Segment Open

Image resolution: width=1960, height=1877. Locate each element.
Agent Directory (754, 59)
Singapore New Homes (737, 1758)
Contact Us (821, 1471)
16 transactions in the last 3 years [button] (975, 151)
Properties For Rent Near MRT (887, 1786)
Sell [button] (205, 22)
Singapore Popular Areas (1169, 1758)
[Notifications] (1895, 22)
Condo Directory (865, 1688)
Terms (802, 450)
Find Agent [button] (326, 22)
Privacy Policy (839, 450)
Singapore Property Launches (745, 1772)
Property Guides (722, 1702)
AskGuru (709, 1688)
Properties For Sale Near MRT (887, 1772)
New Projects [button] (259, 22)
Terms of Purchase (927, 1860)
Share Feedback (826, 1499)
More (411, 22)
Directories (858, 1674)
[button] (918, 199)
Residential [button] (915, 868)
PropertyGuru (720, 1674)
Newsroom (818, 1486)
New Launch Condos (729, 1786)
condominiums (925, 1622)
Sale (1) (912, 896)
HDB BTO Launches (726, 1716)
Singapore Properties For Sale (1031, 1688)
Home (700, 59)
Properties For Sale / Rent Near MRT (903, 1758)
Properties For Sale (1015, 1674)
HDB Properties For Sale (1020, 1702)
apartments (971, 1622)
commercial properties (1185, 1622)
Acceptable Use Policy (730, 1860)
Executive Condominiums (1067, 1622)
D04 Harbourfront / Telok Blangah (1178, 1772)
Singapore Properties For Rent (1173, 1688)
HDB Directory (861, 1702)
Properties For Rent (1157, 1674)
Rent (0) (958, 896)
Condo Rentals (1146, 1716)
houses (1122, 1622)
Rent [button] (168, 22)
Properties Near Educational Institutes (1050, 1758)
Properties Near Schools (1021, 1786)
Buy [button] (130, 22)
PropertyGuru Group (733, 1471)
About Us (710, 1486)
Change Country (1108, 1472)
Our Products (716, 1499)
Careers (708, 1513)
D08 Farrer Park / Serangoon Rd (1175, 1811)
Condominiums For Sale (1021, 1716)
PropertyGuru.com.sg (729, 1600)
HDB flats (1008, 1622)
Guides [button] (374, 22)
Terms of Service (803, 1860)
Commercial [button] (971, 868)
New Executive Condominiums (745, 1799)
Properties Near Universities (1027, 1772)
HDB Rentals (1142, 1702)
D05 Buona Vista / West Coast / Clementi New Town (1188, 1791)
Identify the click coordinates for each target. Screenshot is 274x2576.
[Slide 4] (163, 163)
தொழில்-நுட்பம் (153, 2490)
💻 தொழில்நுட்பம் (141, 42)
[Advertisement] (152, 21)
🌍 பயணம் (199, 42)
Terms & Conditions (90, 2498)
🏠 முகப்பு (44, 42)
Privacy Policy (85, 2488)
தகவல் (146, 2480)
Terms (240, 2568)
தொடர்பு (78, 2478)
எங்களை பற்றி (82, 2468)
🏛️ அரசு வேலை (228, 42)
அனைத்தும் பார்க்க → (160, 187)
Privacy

Segment Closed

Every record above must be printed again exactly as it stands.

• [ANSWER]
Image resolution: width=1960, height=1877. Locate each element.
Agent Directory (754, 59)
Singapore New Homes (737, 1758)
Contact Us (821, 1471)
16 transactions in the last 3 years [button] (975, 151)
Properties For Rent Near MRT (887, 1786)
Sell [button] (205, 22)
Singapore Popular Areas (1169, 1758)
[Notifications] (1895, 22)
Condo Directory (865, 1688)
Terms (802, 450)
Find Agent [button] (326, 22)
Privacy Policy (839, 450)
Singapore Property Launches (745, 1772)
Property Guides (722, 1702)
AskGuru (709, 1688)
Properties For Sale Near MRT (887, 1772)
New Projects [button] (259, 22)
Terms of Purchase (927, 1860)
Share Feedback (826, 1499)
More (411, 22)
Directories (858, 1674)
[button] (918, 199)
Residential [button] (915, 868)
PropertyGuru (720, 1674)
Newsroom (818, 1486)
New Launch Condos (729, 1786)
condominiums (925, 1622)
Sale (1) (912, 896)
HDB BTO Launches (726, 1716)
Singapore Properties For Sale (1031, 1688)
Home (700, 59)
Properties For Sale / Rent Near MRT (903, 1758)
Properties For Sale (1015, 1674)
HDB Properties For Sale (1020, 1702)
apartments (971, 1622)
commercial properties (1185, 1622)
Acceptable Use Policy (730, 1860)
Executive Condominiums (1067, 1622)
D04 Harbourfront / Telok Blangah (1178, 1772)
Singapore Properties For Rent (1173, 1688)
HDB Directory (861, 1702)
Properties For Rent (1157, 1674)
Rent (0) (958, 896)
Condo Rentals (1146, 1716)
houses (1122, 1622)
Rent [button] (168, 22)
Properties Near Educational Institutes (1050, 1758)
Properties Near Schools (1021, 1786)
Buy [button] (130, 22)
PropertyGuru Group (733, 1471)
About Us (710, 1486)
Change Country (1108, 1472)
Our Products (716, 1499)
Careers (708, 1513)
D08 Farrer Park / Serangoon Rd (1175, 1811)
Condominiums For Sale (1021, 1716)
PropertyGuru.com.sg (729, 1600)
HDB flats (1008, 1622)
Guides [button] (374, 22)
Terms of Service (803, 1860)
Commercial [button] (971, 868)
New Executive Condominiums (745, 1799)
Properties Near Universities (1027, 1772)
HDB Rentals (1142, 1702)
D05 Buona Vista / West Coast / Clementi New Town (1188, 1791)
Identify the click coordinates for each target. Screenshot is 274x2576.
[Slide 4] (163, 163)
தொழில்-நுட்பம் (153, 2490)
💻 தொழில்நுட்பம் (141, 42)
[Advertisement] (152, 21)
🌍 பயணம் (199, 42)
Terms & Conditions (90, 2498)
🏠 முகப்பு (44, 42)
Privacy Policy (85, 2488)
தகவல் (146, 2480)
Terms (240, 2568)
தொடர்பு (78, 2478)
எங்களை பற்றி (82, 2468)
🏛️ அரசு வேலை (228, 42)
அனைத்தும் பார்க்க → (160, 187)
Privacy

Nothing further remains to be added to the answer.